Apakah Tuhan Mau?
(Pembacaan Alkitab: Lukas 5:12-16)
07 January 2023
Tentu kita semua percaya bahwa bagi Allah tidak ada perkara yang mustahil, dan kita tahu bahwa Allah sanggup mengerjakan mujizat, tapi seringkali setan menipu banyak orang percaya sehingga berpikir, betul Tuhan mampu mengerjakan banyak mujizat, betul Tuhan mampu, tapi untuk saya apakah Tuhan mau menolong saya, untuk masalah saya apakah Tuhan mau mengerjakan mujizat? Lewat renungan kita hari ini, kita akan mengerti bahwa Tuhan bukan hanya mampu menolong kita melainkan juga mau mengerjakan mujizat dalam hidup kita.
Dalam bacaan Kitab Suci tentang Yesus menyembuhkan seorang yang sakit kusta, kita melihat bahwa Yesus tidak banyak bicara dahulu baru bertindak, melainkan bertindak dahulu baru bicara. Yesus tidak tertarik menjawab pertanyaan orang yang sakit kusta itu melainkan mengulurkan tangan-Nya, menjamah orang itu dan berkata: "Aku mau, jadilah engkau tahir.". Mengapa Yesus mau?
- Yesus mau karena mengasihi. Yesus mau bertindak, Yesus mau mengadakan mujizat karena ada kasih yang menggerakkan-Nya. Ia tidak tahan melihat orang menderita, tidak tahan melihat rumahtangga kita berantakan, tidak tahan melihat masa depan kita hancur, karena itu, asal kita mau merendahkan diri, berseru dan meminta pertolongan-Nya, la pasti mau bertindak, pasti mau mengulurkan tangan-Nya untuk menolong dan menyelamatkan hidup kita, karena la mengasihi kita.
- Yesus mau karena Dia mampu.
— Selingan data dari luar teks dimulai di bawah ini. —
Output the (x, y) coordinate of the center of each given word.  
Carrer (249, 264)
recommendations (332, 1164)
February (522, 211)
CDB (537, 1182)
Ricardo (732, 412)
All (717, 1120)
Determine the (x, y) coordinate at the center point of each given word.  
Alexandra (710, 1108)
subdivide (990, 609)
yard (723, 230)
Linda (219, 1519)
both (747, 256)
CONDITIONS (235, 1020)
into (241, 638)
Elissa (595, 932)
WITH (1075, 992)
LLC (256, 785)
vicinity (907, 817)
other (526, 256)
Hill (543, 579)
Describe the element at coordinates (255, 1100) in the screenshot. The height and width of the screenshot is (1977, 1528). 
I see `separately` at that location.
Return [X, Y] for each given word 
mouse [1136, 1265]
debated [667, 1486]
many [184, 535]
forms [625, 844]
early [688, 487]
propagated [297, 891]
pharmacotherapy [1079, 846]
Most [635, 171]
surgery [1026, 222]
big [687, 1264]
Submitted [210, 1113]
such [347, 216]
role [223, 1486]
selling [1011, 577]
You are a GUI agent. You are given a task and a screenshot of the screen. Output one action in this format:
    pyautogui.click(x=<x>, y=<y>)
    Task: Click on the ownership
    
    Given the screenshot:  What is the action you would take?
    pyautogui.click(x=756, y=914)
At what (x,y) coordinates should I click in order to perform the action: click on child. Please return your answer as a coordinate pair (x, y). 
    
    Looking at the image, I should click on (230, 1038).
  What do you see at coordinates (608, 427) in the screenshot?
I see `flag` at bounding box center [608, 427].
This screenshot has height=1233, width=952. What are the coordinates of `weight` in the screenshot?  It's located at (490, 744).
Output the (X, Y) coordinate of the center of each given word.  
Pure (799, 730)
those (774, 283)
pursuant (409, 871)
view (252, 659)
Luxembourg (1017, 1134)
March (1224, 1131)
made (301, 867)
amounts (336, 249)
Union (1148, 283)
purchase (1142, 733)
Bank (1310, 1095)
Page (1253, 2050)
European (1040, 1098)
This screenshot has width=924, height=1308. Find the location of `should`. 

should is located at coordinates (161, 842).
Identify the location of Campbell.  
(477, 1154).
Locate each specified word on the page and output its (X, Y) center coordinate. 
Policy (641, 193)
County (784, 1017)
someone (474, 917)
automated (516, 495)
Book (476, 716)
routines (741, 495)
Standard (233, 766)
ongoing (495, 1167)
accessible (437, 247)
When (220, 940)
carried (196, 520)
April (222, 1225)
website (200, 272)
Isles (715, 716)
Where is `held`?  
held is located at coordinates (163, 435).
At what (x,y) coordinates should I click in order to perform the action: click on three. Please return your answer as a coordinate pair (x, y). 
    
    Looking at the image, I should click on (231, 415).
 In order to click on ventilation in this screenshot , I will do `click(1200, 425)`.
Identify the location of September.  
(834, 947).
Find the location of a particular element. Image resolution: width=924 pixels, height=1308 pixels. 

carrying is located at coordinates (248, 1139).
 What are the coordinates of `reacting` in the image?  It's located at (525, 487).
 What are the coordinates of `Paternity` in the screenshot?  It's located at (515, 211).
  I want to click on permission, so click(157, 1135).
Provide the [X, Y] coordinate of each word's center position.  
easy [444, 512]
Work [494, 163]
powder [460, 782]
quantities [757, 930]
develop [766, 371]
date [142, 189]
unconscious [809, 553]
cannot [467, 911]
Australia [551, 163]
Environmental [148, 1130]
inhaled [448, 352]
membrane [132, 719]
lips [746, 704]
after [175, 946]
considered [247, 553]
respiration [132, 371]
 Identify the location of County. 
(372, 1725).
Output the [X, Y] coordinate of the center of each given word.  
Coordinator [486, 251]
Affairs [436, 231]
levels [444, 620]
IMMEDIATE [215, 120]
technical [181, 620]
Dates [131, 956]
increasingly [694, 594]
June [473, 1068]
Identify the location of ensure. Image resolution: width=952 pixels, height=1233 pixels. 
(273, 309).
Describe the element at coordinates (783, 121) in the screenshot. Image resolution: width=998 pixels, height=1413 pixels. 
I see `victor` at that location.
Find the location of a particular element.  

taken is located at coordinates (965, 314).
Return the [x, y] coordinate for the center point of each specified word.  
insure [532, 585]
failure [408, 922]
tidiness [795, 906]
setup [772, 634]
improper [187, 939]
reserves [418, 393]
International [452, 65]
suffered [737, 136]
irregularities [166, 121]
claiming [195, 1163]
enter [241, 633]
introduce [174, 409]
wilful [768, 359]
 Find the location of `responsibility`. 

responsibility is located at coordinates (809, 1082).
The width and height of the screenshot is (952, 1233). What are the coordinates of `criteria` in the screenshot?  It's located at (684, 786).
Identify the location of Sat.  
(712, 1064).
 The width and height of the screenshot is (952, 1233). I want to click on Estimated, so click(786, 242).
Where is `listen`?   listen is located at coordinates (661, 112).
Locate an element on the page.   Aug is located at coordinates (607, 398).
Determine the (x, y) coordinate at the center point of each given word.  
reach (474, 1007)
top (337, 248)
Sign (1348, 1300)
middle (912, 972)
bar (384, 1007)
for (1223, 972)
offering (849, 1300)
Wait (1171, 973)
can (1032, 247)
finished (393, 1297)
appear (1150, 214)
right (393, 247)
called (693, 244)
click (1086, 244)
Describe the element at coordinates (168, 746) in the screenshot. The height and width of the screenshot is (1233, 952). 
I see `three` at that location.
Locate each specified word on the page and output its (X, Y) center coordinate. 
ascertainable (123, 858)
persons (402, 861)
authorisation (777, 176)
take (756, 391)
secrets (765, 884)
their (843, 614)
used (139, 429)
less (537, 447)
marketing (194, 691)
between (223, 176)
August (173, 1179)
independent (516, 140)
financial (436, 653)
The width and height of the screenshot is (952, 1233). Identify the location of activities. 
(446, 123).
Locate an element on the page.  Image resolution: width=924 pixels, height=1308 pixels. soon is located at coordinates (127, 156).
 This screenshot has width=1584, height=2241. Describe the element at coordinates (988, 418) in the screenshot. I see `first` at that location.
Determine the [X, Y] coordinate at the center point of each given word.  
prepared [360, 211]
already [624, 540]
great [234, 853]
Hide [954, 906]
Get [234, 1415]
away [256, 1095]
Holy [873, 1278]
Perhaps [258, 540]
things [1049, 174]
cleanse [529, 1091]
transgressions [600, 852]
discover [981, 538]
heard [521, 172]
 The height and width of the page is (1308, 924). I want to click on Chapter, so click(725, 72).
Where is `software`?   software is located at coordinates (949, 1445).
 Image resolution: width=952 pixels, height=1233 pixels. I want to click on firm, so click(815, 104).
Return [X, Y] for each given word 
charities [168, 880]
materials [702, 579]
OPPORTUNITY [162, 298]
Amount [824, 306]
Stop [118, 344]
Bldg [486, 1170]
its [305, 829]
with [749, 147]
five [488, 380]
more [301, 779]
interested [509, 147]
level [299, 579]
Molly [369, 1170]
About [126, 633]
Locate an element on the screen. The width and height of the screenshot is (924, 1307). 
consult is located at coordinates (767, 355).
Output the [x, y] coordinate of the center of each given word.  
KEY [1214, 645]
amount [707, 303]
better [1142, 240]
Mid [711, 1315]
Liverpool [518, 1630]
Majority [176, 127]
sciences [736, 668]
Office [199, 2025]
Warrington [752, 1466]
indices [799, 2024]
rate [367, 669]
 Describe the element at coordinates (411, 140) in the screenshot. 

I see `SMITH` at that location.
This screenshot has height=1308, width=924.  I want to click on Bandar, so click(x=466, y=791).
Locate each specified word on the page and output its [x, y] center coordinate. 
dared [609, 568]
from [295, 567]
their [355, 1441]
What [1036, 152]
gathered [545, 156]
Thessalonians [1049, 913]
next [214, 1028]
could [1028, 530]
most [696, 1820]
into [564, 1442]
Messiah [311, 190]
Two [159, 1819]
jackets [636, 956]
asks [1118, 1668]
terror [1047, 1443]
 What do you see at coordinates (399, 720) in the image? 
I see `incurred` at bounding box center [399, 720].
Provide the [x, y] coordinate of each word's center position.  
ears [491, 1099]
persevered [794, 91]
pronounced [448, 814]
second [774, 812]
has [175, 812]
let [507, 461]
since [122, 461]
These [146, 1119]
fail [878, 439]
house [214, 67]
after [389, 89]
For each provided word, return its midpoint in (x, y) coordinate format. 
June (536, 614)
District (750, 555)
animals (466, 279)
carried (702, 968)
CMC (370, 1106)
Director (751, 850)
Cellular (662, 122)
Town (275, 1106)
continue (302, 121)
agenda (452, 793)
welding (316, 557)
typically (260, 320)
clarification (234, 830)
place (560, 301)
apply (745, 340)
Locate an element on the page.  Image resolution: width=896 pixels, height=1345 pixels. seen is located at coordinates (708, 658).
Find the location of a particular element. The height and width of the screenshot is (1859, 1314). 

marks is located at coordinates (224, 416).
Banyak orang mau tapi tidak mampu, banyak orang ingin tapi tidak bisa. Untuk apa seseorang mau tapi tidak mampu? Jika hanya ada kemauan tapi tidak ada kemampuan maka hal itu takkan berarti apaapa. Yesus tidak hanya mau melainkan juga mampu mengerjakan perkara-perkara dahsyat dalam hidup kita.
- Yesus mau karena la ingin kita memuliakan Bapa. Seandainya orang kusta itu tetap dalam keadaan kustanya tentu ia akan terus berada dalam kesedihan, penuh air mata dan penderitaan; tapi waktu ia disembuhkan maka hal pertama yang ia lakukan adalah memuliakan Allah, bersorak-sorai, karena secara manusia ia sudah tidak mungkin sembuh dari penyakitnya, tapi waktu Yesus mengerjakan sesuatu yang luar biasa, ia memuliakan Bapa. Dunia ini membutuhkan orangorang yang hatinya tertuju kepada Bapa, dunia ini membutuhkan orang-orang yang tahu bersyukur dan berterima kasih karena banyak hal baik yang Tuhan kerjakan dalam hidup kita.
Kita tidak perlu stress dan tertekan menjalani hidup ini, tidak perlu memberontak terhadap siapa pun, apalagi menyalahkan Tuhan. Memang betul keadaan yang terjadi seringkali tidak seperti yang kita harapkan, tapi kita harus tetap konsisten dengan iman kita, jangan lemah, jangan putus asa, jangan kecewa dan tanamkan dalam roh kita bahwa Yesus mau menolong kita dan Yesus mau mengadakan mujizat dalam hidup kita. Amin!